# American woman to possible join Indian man (marriage) in Dubai



## dubaibound2008 (May 23, 2008)

Hello,

There is a small possibility that I may join an Indian friend in Dubai. We may possibly get married. I have children from another marriage, and we would have an inter-cultural marriage. 

Would my children and I be well accepted in the American expat community, and in the Indian expat community. My children are Indian. Are there any concerns that I should consider before doing this?

He already is employed there, so what types of paperwork dilemas should I think of? Will his company handle my move to Dubai, and all of my paperwork?

Are there concerns about my children having another father?

Thanks!


----------



## MichelleAlison (Aug 25, 2007)

Hi and welcome to the forum.

I am sure there is someone on the Dubai forum who can answer your questions.

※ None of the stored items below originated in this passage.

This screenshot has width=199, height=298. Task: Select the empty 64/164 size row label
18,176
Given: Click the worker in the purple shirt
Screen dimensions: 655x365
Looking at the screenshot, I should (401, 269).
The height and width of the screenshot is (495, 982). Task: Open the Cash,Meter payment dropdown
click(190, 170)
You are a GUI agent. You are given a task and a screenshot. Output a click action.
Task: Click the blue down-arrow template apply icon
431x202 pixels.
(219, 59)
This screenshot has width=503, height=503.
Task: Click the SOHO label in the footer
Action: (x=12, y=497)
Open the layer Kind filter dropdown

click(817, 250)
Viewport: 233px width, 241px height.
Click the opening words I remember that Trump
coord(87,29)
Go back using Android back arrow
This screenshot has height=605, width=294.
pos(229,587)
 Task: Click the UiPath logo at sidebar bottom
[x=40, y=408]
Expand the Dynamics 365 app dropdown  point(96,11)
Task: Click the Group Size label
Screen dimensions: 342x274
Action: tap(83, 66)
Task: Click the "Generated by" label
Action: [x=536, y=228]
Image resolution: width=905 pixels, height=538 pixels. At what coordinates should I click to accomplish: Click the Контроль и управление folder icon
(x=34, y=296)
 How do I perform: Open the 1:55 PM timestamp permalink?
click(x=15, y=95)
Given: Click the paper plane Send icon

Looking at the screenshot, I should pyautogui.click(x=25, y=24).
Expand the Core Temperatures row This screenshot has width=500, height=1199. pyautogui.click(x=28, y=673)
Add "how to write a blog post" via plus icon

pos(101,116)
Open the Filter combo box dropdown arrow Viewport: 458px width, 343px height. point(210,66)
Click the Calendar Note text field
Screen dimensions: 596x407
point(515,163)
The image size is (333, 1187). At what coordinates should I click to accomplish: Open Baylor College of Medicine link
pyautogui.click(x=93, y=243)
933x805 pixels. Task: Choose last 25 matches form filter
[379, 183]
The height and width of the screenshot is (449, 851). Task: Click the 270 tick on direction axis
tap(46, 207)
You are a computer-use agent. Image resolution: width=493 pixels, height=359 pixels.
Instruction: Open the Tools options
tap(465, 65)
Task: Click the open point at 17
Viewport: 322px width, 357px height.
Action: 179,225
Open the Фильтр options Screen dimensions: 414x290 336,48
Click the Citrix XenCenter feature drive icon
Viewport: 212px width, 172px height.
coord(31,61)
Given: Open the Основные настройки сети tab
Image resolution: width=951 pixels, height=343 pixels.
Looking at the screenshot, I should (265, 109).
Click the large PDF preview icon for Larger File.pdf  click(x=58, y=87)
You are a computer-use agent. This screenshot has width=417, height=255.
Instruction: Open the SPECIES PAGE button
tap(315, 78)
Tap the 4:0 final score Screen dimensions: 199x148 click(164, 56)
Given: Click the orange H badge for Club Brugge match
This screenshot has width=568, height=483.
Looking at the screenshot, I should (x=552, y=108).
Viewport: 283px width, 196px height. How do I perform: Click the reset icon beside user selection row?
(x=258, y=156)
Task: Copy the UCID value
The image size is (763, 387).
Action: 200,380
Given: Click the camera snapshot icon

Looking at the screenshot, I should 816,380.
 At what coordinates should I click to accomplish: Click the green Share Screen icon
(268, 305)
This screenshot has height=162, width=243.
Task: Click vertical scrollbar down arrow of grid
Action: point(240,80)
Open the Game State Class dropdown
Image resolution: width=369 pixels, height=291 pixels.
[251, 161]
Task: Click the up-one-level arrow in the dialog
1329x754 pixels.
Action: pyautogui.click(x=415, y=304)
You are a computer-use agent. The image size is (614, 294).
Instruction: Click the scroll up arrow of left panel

Good luck with your plans.

Michelle


----------



## oddball (Aug 1, 2007)

Your chidren will only ever have one father , how they accept your choice of a new husband is a different matter . dependant on thier ages , some dialogue will be needed with them , to assess thier point of view and coresponding feelings , prior to a fresh commitment by yourself . Children have feelings just as much as yourself .


----------



## oddball (Aug 1, 2007)

p.s. the feelings of the local community are secondary if you love your chidren .


----------



## MichelleAlison (Aug 25, 2007)

oddball said:


> Your chidren will only ever have one father , how they accept your choice of a new husband is a different matter . dependant on thier ages , some dialogue will be needed with them , to assess thier point of view and coresponding feelings , prior to a fresh commitment by yourself . Children have feelings just as much as yourself .



What you say is correct, but I think the OP is concerned about the local culture and how they perceive families made-up of step-children/parents etc.

From what I have read on this forum, it is difficult to live together unless you are a married couple.

Michelle


----------



## MichelleAlison (Aug 25, 2007)

oddball said:


> p.s. the feelings of the local community are secondary if you love your chidren .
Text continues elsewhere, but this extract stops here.